** Opening INPUT DATA block **
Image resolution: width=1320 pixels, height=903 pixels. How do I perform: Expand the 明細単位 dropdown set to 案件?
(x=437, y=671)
** Closing INPUT DATA block **
** Opening INPUT DATA block **
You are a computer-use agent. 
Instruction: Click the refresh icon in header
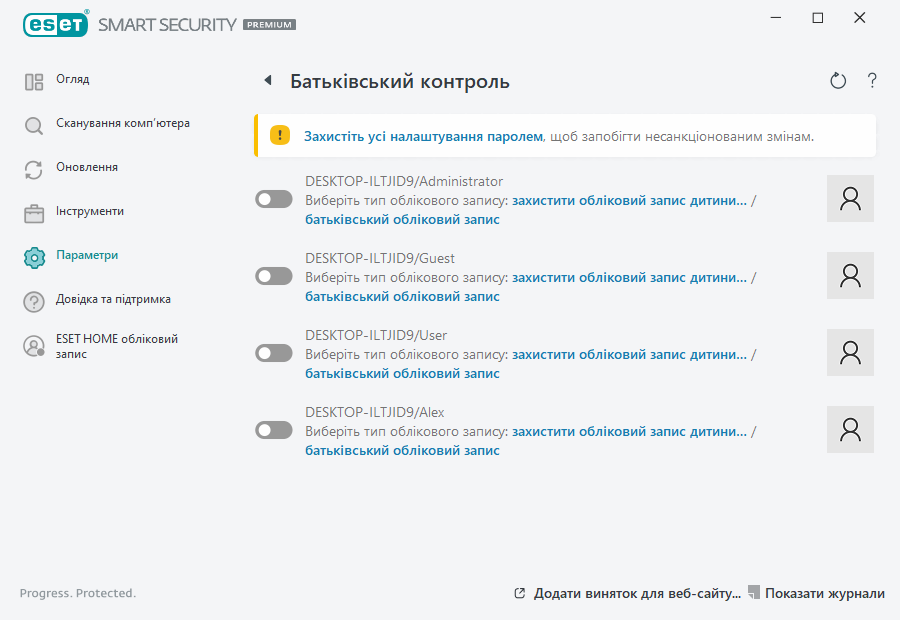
** Closing INPUT DATA block **
** Opening INPUT DATA block **
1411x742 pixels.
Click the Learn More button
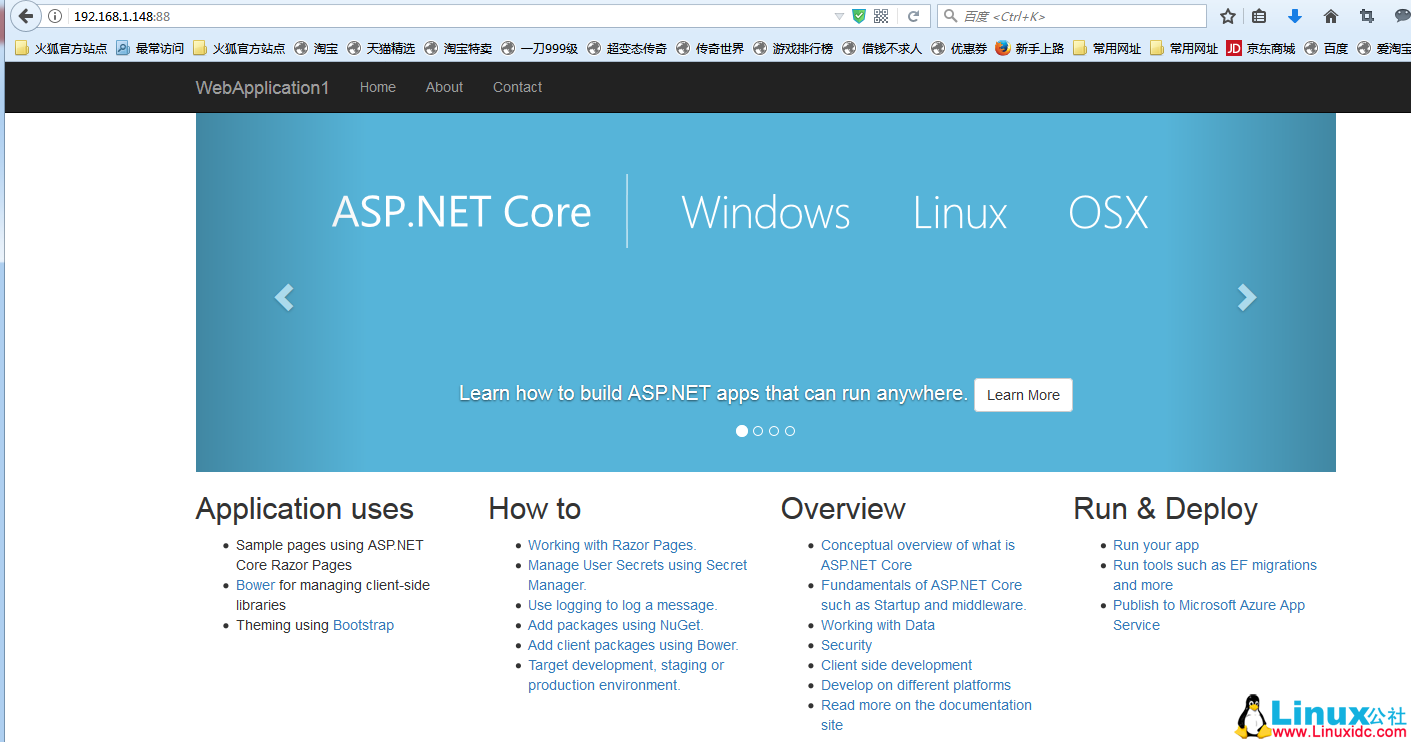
** Closing INPUT DATA block **
Extract all lines from the material above that include the word "Click".

• [ANSWER FOR THE TASK]:
Instruction: Click the refresh icon in header
Click the Learn More button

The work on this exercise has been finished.